### INSTRUCTIONS FOR THE TASK
For each line below that contains the word "header", return that line.

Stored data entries
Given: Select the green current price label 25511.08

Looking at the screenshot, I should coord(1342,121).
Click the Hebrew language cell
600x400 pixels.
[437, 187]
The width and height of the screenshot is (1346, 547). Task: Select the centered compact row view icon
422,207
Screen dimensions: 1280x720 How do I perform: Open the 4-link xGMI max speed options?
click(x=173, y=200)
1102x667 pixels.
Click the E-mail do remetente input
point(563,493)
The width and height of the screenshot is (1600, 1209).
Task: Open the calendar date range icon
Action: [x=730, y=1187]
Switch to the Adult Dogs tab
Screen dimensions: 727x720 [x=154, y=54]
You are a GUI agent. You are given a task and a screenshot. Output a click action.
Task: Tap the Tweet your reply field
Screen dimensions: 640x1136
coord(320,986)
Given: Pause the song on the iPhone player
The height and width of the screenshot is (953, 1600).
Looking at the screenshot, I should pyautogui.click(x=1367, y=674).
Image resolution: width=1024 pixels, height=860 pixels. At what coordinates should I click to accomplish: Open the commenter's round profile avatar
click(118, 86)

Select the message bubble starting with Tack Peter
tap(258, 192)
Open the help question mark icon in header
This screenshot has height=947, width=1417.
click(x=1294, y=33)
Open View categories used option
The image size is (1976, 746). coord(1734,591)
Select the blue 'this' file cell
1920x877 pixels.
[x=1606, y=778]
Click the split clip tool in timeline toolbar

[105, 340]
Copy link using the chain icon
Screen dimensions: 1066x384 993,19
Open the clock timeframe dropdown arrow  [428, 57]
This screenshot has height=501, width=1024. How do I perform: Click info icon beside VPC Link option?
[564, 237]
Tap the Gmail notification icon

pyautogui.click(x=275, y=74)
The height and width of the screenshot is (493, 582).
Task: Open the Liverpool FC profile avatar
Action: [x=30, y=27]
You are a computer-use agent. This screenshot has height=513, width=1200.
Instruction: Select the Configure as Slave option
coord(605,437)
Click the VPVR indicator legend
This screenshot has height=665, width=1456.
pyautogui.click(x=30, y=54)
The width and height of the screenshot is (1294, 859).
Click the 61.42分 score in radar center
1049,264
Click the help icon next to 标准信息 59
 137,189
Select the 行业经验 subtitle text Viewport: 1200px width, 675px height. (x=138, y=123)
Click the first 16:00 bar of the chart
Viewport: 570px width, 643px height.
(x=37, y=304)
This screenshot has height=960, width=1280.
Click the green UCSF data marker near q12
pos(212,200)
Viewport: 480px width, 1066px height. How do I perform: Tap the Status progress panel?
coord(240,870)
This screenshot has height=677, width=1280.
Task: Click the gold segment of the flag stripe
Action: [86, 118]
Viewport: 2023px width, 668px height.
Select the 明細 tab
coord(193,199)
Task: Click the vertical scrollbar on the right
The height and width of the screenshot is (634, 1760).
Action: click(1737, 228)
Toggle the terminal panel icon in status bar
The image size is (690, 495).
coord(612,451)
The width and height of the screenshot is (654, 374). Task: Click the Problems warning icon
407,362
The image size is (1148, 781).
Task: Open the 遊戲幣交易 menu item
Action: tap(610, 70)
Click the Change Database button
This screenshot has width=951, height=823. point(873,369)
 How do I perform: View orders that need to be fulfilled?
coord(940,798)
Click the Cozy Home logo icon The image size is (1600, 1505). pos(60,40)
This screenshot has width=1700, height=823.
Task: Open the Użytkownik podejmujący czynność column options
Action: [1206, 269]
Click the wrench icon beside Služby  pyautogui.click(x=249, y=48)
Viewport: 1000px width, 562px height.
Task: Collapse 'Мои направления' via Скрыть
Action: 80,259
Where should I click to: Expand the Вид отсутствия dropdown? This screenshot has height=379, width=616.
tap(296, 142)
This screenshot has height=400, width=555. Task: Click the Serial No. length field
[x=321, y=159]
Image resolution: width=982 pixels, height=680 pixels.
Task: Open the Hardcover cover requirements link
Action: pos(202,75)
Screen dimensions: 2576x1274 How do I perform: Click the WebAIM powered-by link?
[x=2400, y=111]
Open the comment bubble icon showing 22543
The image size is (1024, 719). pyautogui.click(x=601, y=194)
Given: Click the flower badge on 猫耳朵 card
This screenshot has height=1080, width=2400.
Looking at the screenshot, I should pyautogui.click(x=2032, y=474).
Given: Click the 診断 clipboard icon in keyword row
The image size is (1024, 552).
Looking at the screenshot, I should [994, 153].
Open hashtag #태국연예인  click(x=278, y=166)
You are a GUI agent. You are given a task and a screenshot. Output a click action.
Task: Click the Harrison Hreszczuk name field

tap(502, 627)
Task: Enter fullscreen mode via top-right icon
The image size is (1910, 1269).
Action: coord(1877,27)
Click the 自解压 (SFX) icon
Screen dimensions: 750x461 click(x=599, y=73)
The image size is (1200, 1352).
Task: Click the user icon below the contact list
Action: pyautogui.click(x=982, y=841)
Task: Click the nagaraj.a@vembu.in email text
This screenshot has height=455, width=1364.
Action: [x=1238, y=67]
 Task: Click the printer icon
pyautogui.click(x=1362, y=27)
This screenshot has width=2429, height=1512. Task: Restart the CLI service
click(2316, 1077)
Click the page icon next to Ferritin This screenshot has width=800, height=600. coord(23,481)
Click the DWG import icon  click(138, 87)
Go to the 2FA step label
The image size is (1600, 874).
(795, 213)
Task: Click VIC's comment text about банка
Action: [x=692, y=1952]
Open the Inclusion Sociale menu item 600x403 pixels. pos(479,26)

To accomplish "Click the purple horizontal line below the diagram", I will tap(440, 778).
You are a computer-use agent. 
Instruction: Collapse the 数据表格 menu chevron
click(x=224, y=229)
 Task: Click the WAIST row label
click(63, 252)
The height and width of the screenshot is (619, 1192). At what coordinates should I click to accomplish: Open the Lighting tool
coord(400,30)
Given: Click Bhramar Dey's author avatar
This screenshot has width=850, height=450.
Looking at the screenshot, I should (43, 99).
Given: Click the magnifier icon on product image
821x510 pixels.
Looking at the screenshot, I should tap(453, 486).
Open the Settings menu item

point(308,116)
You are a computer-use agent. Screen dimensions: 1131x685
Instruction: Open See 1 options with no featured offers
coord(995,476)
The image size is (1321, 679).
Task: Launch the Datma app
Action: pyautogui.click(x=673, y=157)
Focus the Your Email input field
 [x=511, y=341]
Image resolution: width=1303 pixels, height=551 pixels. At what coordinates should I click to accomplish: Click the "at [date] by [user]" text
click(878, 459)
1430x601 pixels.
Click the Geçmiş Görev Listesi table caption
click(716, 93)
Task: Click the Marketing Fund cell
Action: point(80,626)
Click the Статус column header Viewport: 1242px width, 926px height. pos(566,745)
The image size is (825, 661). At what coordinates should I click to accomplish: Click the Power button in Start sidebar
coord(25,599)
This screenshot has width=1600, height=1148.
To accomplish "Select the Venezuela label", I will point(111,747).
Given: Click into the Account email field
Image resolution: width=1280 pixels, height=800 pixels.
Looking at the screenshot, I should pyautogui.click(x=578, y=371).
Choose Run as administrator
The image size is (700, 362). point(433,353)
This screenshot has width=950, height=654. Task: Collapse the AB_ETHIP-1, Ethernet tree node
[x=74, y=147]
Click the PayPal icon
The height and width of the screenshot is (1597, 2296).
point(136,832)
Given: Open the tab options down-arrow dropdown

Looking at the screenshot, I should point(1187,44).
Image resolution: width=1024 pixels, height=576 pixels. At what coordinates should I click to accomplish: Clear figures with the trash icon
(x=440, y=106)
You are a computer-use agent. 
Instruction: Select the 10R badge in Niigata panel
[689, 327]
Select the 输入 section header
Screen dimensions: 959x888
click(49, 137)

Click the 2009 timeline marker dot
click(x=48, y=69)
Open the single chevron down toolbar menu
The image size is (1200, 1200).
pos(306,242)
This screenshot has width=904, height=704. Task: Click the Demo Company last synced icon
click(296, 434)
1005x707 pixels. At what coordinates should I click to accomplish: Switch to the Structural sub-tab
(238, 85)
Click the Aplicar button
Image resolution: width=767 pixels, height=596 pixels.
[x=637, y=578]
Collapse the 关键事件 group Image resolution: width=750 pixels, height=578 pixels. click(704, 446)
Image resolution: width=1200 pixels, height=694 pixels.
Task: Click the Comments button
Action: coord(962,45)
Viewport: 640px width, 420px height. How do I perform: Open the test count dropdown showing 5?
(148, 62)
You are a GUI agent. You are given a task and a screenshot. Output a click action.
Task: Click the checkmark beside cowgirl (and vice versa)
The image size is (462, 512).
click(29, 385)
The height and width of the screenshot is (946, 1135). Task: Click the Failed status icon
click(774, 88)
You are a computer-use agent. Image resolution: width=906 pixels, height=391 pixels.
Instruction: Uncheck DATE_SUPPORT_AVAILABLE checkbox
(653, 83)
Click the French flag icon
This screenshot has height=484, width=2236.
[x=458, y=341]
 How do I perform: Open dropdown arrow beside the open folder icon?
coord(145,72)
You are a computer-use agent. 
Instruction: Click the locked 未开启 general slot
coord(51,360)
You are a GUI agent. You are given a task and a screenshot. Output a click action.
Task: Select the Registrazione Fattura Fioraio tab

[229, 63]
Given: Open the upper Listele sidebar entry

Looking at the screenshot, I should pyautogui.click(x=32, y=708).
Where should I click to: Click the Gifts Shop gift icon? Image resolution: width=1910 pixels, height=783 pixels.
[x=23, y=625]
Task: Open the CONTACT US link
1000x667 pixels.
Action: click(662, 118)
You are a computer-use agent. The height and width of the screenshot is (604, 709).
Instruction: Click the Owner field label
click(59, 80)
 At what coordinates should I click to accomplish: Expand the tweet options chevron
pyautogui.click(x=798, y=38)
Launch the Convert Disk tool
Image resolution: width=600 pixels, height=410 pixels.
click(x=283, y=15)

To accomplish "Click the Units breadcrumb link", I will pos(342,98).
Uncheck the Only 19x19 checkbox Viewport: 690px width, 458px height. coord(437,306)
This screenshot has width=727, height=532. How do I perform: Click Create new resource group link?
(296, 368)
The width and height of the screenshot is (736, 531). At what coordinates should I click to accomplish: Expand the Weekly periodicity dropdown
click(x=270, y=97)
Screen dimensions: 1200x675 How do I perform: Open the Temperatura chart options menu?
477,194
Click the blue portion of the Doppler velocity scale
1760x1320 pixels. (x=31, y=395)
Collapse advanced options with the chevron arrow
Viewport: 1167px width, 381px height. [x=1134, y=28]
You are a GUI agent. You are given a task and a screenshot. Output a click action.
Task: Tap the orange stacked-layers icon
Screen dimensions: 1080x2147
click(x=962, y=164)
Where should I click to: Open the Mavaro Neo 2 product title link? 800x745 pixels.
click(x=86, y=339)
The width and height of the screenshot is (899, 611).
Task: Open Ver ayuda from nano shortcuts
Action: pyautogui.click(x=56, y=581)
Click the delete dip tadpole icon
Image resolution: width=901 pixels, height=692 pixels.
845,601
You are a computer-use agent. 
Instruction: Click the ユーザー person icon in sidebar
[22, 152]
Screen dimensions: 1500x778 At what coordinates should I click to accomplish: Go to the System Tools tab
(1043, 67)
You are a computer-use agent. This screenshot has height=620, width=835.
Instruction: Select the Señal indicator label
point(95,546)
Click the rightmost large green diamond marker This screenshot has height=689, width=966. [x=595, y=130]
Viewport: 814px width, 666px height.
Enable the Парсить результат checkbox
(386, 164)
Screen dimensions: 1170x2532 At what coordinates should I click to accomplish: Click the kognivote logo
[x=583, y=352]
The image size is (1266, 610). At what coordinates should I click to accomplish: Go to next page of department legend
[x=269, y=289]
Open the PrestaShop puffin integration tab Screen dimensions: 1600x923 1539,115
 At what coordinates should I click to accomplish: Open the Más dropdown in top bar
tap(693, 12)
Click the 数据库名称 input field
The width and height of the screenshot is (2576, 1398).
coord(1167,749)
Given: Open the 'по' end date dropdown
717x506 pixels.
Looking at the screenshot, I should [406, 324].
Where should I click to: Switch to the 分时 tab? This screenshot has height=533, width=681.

### TASK SOLUTION
Open the help question mark icon in header
Click the Статус column header Viewport: 1242px width, 926px height. pos(566,745)
Select the 输入 section header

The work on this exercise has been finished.